All of the lines below should be printed again exactly as they are.

========

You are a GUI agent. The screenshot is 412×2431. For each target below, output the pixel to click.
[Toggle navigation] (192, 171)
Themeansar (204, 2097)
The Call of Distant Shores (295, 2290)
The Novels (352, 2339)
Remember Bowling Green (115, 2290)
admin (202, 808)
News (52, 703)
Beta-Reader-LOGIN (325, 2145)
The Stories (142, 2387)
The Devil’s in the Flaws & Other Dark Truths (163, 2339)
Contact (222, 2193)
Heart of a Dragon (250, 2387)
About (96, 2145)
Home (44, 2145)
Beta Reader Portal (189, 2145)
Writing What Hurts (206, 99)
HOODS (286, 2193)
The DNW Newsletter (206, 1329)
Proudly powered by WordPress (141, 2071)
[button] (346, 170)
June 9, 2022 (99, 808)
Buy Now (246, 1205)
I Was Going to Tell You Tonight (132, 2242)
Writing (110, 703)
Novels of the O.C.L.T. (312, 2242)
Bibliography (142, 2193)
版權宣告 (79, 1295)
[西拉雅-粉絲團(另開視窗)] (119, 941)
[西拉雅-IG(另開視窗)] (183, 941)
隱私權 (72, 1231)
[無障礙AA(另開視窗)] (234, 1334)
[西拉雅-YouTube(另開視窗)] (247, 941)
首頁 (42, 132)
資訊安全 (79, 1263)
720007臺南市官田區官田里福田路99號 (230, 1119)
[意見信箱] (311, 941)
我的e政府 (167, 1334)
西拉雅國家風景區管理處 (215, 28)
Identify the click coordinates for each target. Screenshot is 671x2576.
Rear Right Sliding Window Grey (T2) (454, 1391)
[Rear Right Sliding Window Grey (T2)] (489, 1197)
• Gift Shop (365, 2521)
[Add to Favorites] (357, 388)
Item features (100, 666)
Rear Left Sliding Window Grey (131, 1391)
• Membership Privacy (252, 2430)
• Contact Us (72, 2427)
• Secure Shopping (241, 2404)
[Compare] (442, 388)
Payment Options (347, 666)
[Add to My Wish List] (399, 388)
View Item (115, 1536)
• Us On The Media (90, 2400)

========

● Task output:
You are a GUI agent. The screenshot is 412×2431. For each target below, output the pixel to click.
[Toggle navigation] (192, 171)
Themeansar (204, 2097)
The Call of Distant Shores (295, 2290)
The Novels (352, 2339)
Remember Bowling Green (115, 2290)
admin (202, 808)
News (52, 703)
Beta-Reader-LOGIN (325, 2145)
The Stories (142, 2387)
The Devil’s in the Flaws & Other Dark Truths (163, 2339)
Contact (222, 2193)
Heart of a Dragon (250, 2387)
About (96, 2145)
Home (44, 2145)
Beta Reader Portal (189, 2145)
Writing What Hurts (206, 99)
HOODS (286, 2193)
The DNW Newsletter (206, 1329)
Proudly powered by WordPress (141, 2071)
[button] (346, 170)
June 9, 2022 (99, 808)
Buy Now (246, 1205)
I Was Going to Tell You Tonight (132, 2242)
Writing (110, 703)
Novels of the O.C.L.T. (312, 2242)
Bibliography (142, 2193)
版權宣告 (79, 1295)
[西拉雅-粉絲團(另開視窗)] (119, 941)
[西拉雅-IG(另開視窗)] (183, 941)
隱私權 (72, 1231)
[無障礙AA(另開視窗)] (234, 1334)
[西拉雅-YouTube(另開視窗)] (247, 941)
首頁 (42, 132)
資訊安全 (79, 1263)
720007臺南市官田區官田里福田路99號 (230, 1119)
[意見信箱] (311, 941)
我的e政府 (167, 1334)
西拉雅國家風景區管理處 (215, 28)
Identify the click coordinates for each target. Screenshot is 671x2576.
Rear Right Sliding Window Grey (T2) (454, 1391)
[Rear Right Sliding Window Grey (T2)] (489, 1197)
• Gift Shop (365, 2521)
[Add to Favorites] (357, 388)
Item features (100, 666)
Rear Left Sliding Window Grey (131, 1391)
• Membership Privacy (252, 2430)
• Contact Us (72, 2427)
• Secure Shopping (241, 2404)
[Compare] (442, 388)
Payment Options (347, 666)
[Add to My Wish List] (399, 388)
View Item (115, 1536)
• Us On The Media (90, 2400)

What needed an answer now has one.